The Jews, when they were carried away into Babylon, had only one thing to connect them to their beautiful homeland, their memory of it, their songs of its glory. The Prodigal, far from home, had only one thing to connect him to salvation, his memory of his father’s house. Adam and Eve, cast out from the Garden of Eden, still remembered what it was like to walk with God. Like the Babylonian Exiles, like the Prodigal, Adam and Eve knew of two places they might live; they knew of two forms of their own nature in which they might live, or rather, one form in which they might live, and one in which they would die (be given over to death). Powerless were the Exiles to go home, until Cyrus freed them. Powerless was the Prodigal to save himself, until he came to his senses, turned his face and feet toward home, and allowed his Father to greet him. Utterly powerless were Adam and Eve to return to Eden before the fulness of time had come, a new Eve had brought forth a child, and God Himself had come into the world as the new Adam to descend into Hades and pull them free.
To discern good from evil in the world is to see the difference between those two places, Paradise and Hades. It is to see the difference between those two forms of nature, the created (as it was meant to be) and the fallen. All human beings are fallen creatures. We partake still of the fall. The fallenness in ourselves requires repentance, healing. But in Christ, all human beings are also restored to their true natures, to true humanity, to the fullness of created being as it is meant to be. For the Christian who sees and seeks his life in Christ, to discern good from evil is to see how to be a true creature, an unfallen creature, a creature with God, a creature of God.
There is no ultimate escaping from this world in the sense of becoming uncreated. Human beings are creatures, not gods by nature. From our fallenness we can flee, but not from our true selves. The anablep fish cannot breathe outside of water. He has gills. He swims. He is a fish. And yet it is also his nature to see always above, to be connected and part of both worlds.
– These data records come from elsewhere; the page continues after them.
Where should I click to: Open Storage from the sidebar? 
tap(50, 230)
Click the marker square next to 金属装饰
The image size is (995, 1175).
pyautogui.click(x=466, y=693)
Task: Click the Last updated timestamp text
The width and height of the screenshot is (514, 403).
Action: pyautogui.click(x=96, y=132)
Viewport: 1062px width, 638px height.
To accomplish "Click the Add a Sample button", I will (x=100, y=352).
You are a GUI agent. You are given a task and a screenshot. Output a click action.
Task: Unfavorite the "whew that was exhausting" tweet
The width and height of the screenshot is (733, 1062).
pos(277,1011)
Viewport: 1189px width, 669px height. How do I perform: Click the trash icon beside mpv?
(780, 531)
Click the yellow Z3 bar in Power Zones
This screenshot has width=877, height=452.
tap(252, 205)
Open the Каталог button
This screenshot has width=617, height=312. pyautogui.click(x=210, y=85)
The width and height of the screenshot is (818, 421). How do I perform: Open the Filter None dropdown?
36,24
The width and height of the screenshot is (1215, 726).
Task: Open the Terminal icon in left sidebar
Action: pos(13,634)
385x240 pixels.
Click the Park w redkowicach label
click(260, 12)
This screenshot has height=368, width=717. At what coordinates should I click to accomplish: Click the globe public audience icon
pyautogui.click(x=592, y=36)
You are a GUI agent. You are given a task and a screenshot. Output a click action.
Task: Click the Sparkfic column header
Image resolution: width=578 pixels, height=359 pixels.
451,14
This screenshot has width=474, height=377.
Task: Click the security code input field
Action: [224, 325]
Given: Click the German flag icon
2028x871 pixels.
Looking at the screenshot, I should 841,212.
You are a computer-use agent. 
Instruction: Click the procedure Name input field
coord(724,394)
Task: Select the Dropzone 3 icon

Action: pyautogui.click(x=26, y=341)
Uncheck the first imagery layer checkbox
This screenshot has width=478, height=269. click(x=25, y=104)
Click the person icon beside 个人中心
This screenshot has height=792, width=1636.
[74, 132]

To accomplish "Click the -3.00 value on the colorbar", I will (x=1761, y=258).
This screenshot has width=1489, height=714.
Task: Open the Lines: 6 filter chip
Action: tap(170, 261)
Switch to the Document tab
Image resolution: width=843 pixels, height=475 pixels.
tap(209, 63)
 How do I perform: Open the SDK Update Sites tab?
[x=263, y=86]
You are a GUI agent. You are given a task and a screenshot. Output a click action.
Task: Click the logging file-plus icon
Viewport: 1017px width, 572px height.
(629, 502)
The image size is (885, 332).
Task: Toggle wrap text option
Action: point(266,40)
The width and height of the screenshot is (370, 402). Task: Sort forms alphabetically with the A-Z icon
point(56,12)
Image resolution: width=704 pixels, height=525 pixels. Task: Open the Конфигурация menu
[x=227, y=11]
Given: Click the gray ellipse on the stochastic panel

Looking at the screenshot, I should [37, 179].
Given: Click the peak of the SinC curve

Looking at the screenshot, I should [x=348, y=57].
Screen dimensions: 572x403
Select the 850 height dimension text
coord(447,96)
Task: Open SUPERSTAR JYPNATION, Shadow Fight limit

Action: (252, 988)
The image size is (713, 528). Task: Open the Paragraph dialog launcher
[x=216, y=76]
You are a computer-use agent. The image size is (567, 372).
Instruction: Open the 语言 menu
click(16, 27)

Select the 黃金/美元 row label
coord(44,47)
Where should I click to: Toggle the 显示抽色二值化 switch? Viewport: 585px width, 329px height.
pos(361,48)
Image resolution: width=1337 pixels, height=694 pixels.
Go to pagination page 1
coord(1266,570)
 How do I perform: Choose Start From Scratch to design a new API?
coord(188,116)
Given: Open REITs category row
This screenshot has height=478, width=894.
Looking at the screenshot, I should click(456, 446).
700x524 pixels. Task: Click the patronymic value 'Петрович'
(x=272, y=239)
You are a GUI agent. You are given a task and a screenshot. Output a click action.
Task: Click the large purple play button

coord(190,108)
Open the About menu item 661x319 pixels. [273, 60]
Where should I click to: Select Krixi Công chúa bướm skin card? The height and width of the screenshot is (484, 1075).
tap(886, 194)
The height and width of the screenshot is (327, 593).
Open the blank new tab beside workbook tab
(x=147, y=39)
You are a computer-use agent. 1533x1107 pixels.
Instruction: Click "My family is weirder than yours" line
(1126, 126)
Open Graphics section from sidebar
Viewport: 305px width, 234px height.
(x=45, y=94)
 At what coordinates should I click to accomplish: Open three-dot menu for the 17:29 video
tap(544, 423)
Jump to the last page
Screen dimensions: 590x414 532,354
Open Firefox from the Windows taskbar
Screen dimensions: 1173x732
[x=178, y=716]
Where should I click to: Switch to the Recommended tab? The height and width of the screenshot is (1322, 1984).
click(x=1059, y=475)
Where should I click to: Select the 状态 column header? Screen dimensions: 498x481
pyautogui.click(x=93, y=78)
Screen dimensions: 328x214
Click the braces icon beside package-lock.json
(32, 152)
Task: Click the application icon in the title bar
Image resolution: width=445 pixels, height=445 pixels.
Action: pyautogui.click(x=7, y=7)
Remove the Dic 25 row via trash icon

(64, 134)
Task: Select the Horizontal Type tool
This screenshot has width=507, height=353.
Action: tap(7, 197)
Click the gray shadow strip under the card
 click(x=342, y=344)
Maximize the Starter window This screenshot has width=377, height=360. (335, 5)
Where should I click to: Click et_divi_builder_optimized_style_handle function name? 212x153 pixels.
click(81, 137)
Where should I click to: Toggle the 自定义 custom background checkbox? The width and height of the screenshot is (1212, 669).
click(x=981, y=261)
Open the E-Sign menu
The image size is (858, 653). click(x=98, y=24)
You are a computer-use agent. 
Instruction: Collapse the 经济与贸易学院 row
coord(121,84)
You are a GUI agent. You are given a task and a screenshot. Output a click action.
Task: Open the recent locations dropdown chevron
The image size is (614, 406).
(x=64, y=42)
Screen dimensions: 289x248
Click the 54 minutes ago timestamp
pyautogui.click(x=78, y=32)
The Jews in Exile could dream of a heavenly Jerusalem, and it was a city. The Prodigal could dream of going home, and it was a home. Adam and Eve could dream of Paradise, and it was a garden.
What does humanity in Paradise look like? Being fallen, how can we see what a true creature of God looks like? How can we strive to be such a creature? This is why Christ came, to show us a way, for He is precisely the human creature fully human, fully in communion with God, fully a creature of God, fully with God, in God, and powerful enough to save us: fully God Himself. (Only Christ is both created and uncreated by nature. Our own life in God will be by adoption, by “grace”, by participation in the divine according to His uncreated “energies”, not His uncreated essence.) In Christ there is no sin. Yet there is no aspect of fallenness that He does not take up into His divinity to heal and restore. He spares nothing, descending even into Hades itself, to our world outside Paradise.
Christ, then, is a total answer to the problem of discernment. To see both worlds, Paradise and Hades, to discern good from evil, to distinguish the life of the creature in God from the death of fallen being, we must look constantly to Him.